# Start of DATASET RECORDS

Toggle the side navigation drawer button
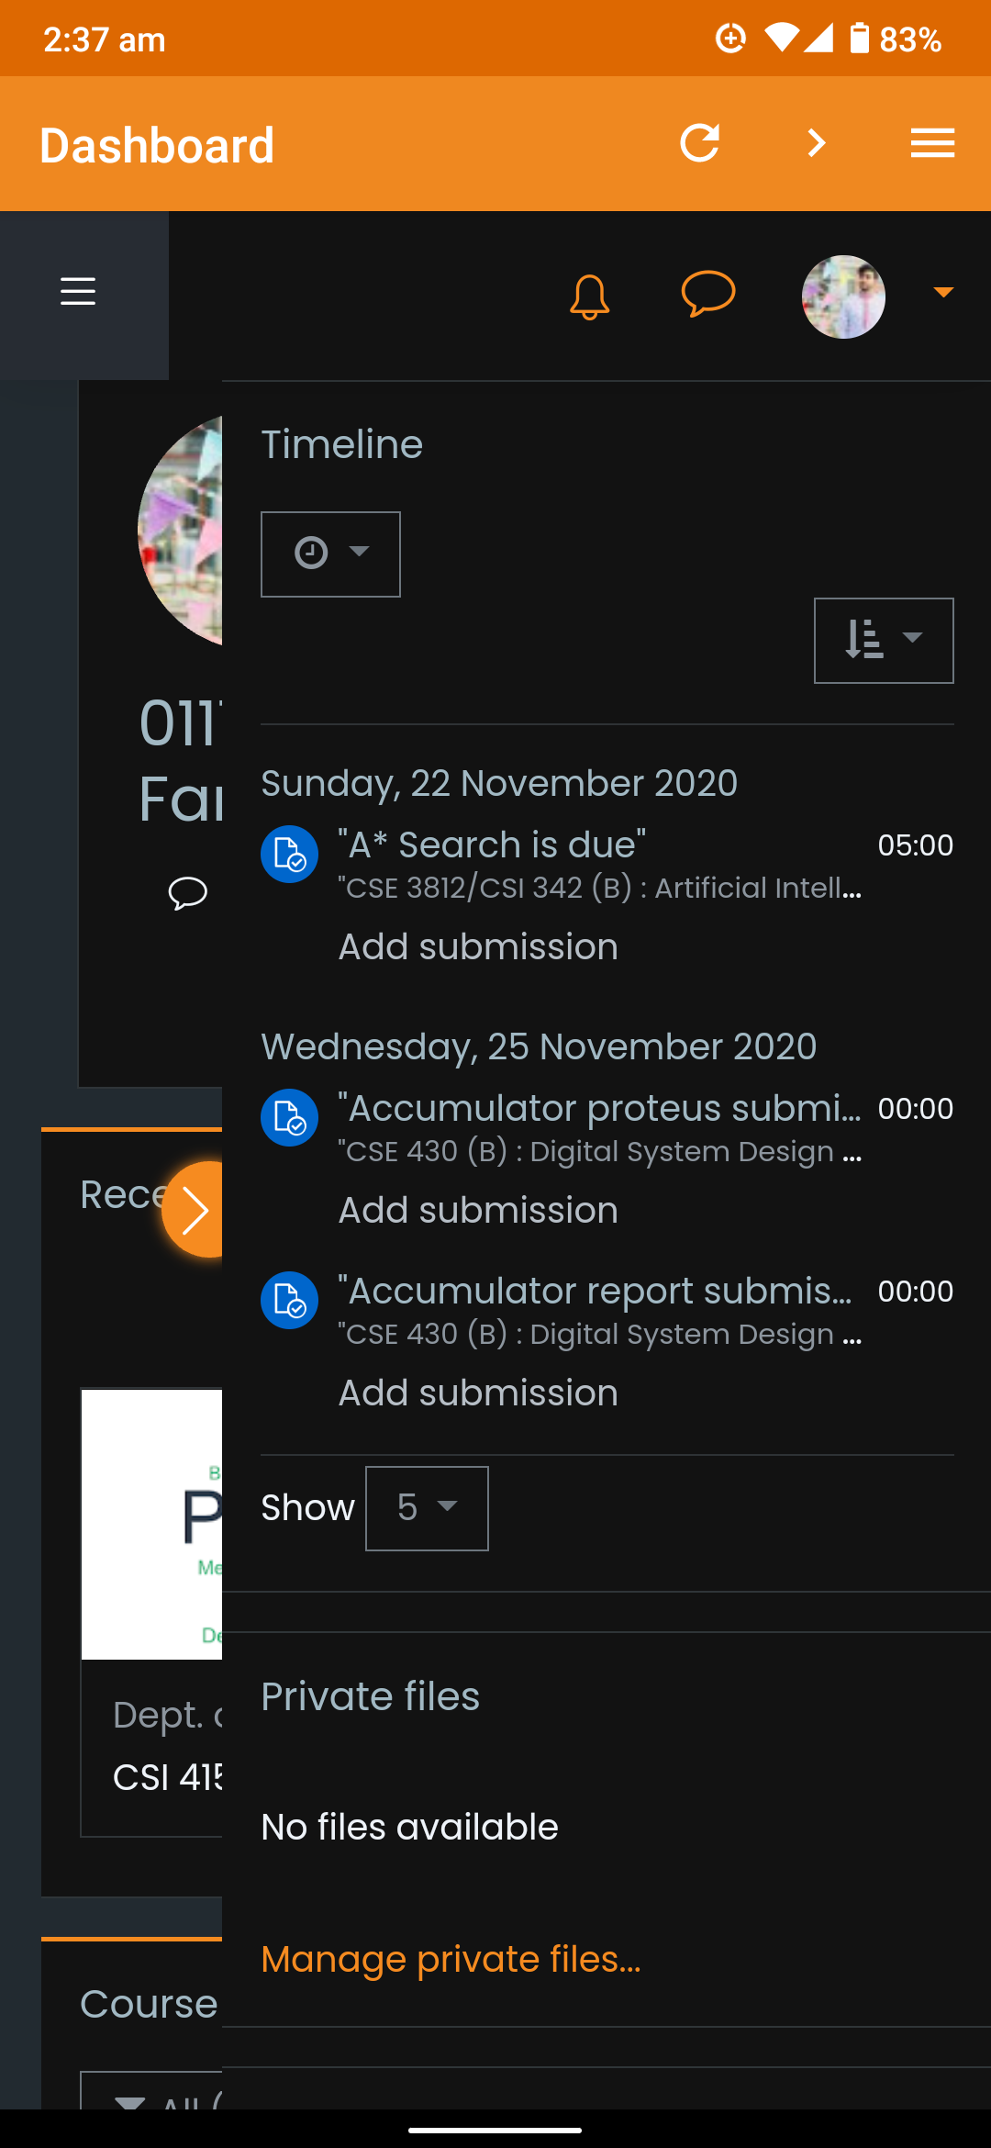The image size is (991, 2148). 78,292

# End of DATASET RECORDS
# Start of DATASET RECORDS

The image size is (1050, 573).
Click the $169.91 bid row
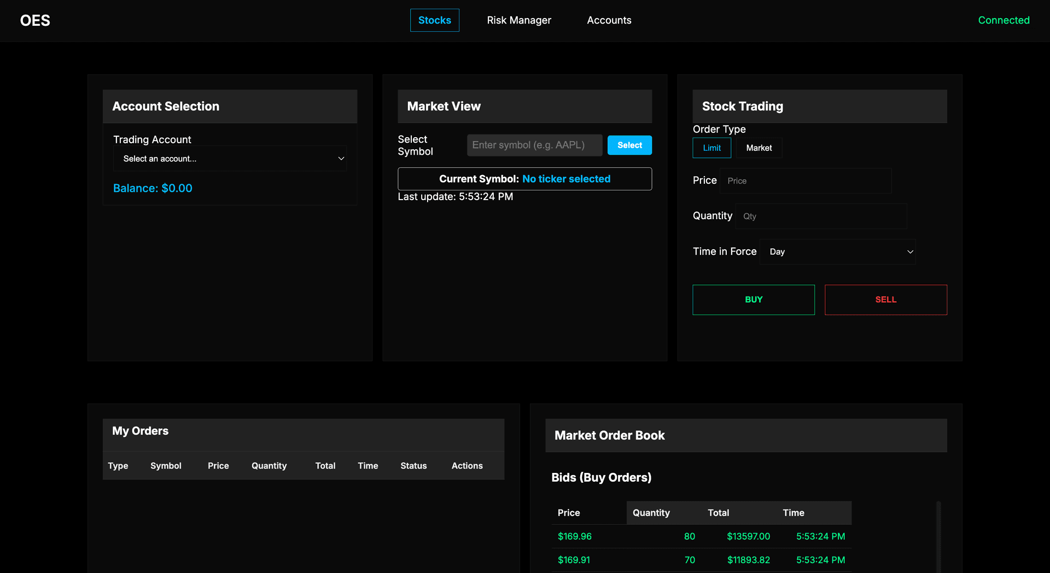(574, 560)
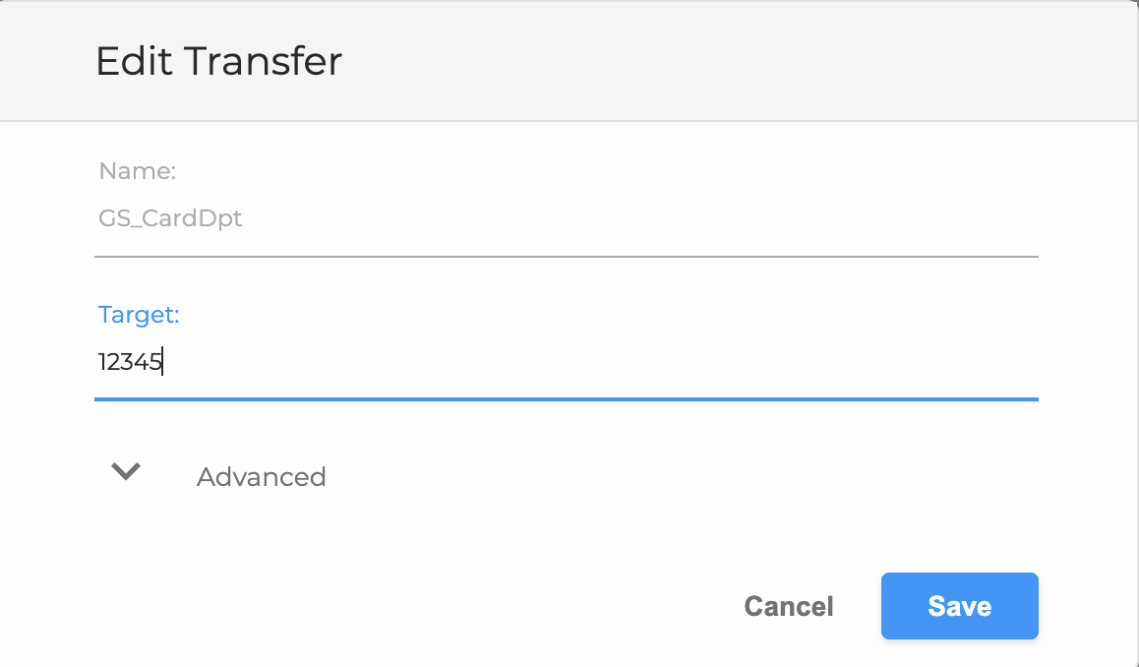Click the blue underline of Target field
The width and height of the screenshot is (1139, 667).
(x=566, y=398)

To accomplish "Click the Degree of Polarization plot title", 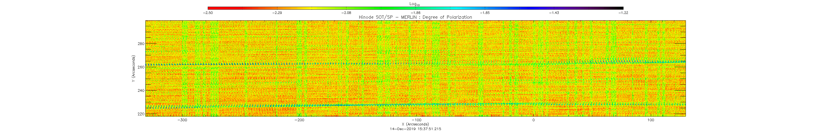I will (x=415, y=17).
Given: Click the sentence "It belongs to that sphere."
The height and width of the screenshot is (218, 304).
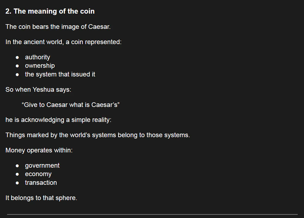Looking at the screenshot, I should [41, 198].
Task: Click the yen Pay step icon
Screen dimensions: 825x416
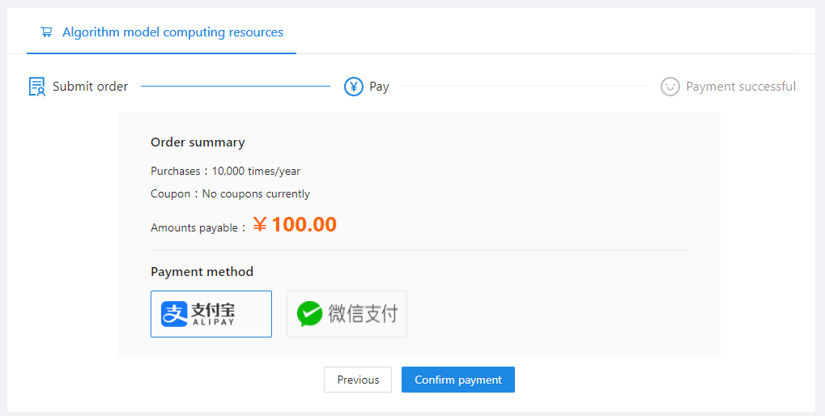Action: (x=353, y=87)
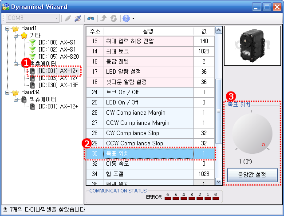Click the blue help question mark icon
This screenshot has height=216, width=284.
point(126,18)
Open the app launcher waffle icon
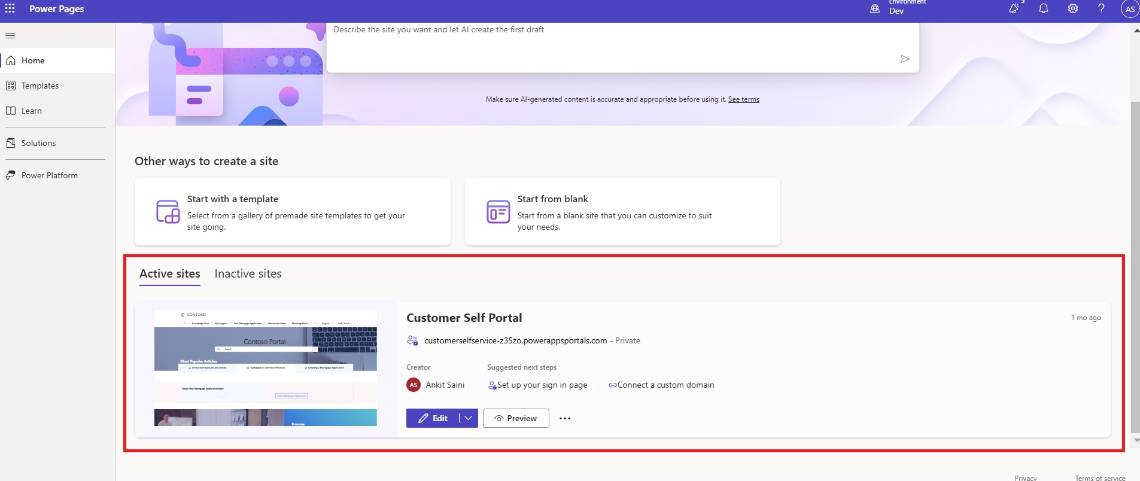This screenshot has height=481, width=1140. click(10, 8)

# End of DATASET RECORDS
# Start of DATASET RECORDS

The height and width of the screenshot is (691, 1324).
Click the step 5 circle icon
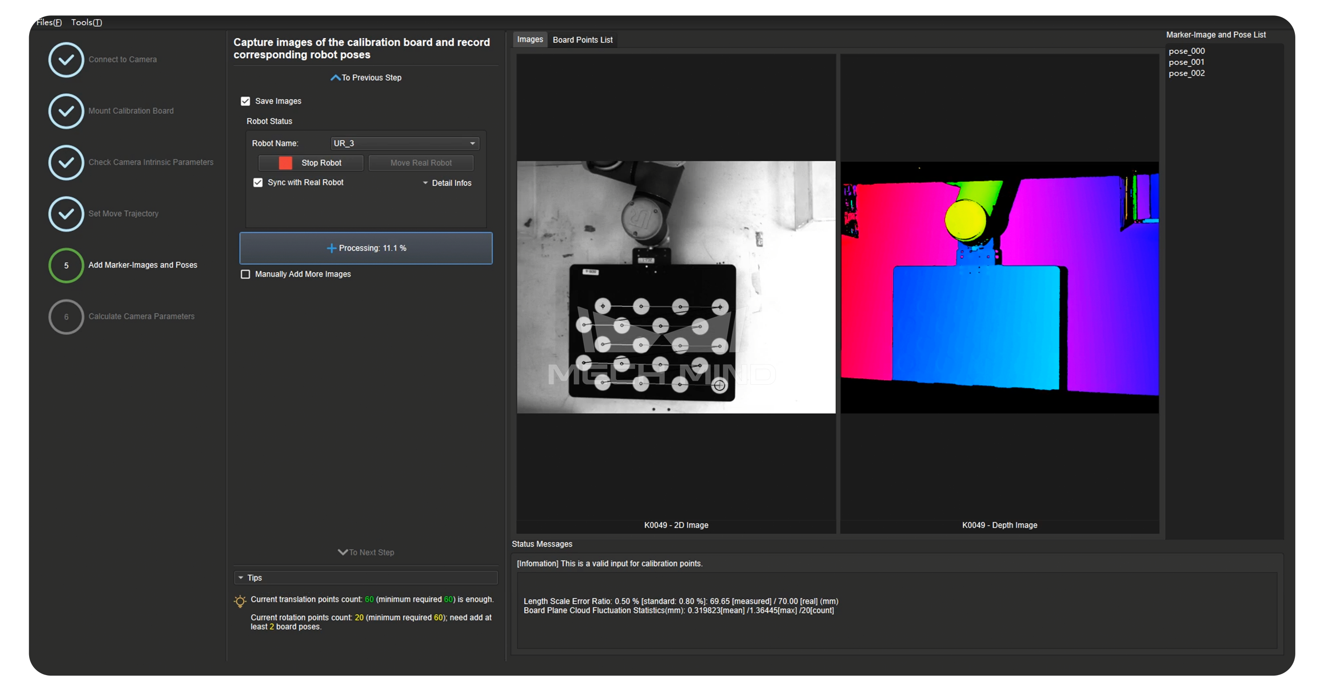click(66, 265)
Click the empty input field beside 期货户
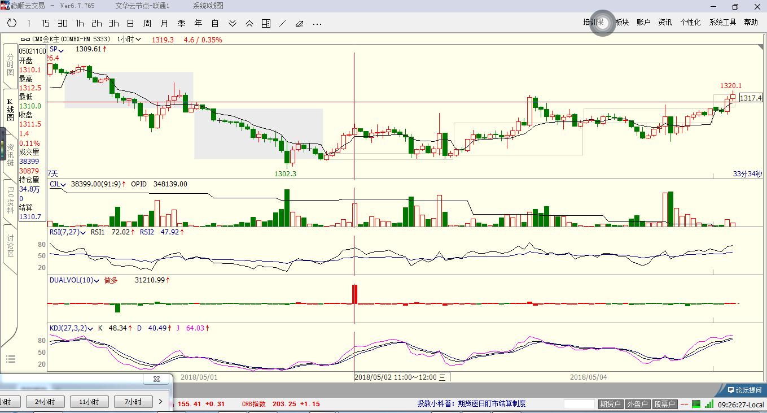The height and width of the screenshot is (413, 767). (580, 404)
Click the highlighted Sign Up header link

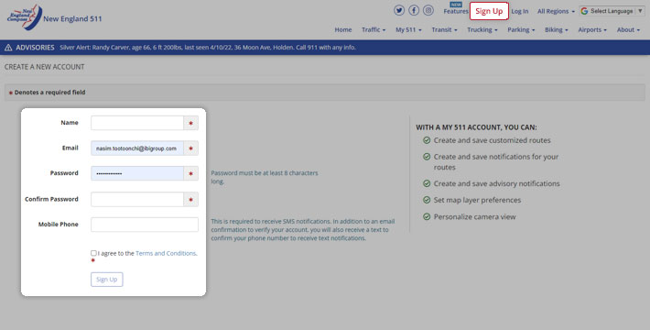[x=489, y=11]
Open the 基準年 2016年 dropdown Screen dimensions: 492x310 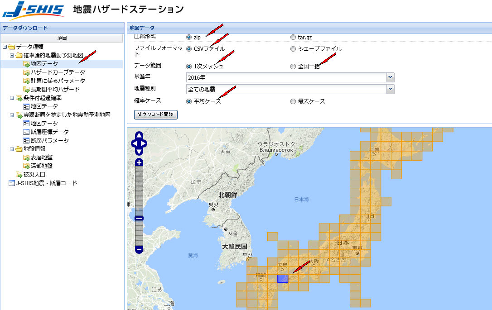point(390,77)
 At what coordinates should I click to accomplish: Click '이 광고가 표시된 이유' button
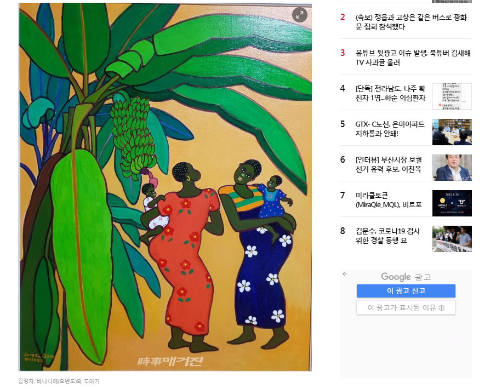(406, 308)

# End of DATASET RECORDS

EXERCISE GOAL: Copy the records word for word, from the line containing "Given: Click the" down to the line containing "This screenshot has height=481, width=1140.", including both of those lines. Leave the pictures out.

CORRECT RESULT:
Given: Click the sentence "It belongs to that sphere."
The height and width of the screenshot is (218, 304).
Looking at the screenshot, I should [41, 198].
Task: Click the yen Pay step icon
Screen dimensions: 825x416
Action: (x=353, y=87)
Click the blue help question mark icon
This screenshot has height=216, width=284.
point(126,18)
Open the app launcher waffle icon
This screenshot has height=481, width=1140. click(10, 8)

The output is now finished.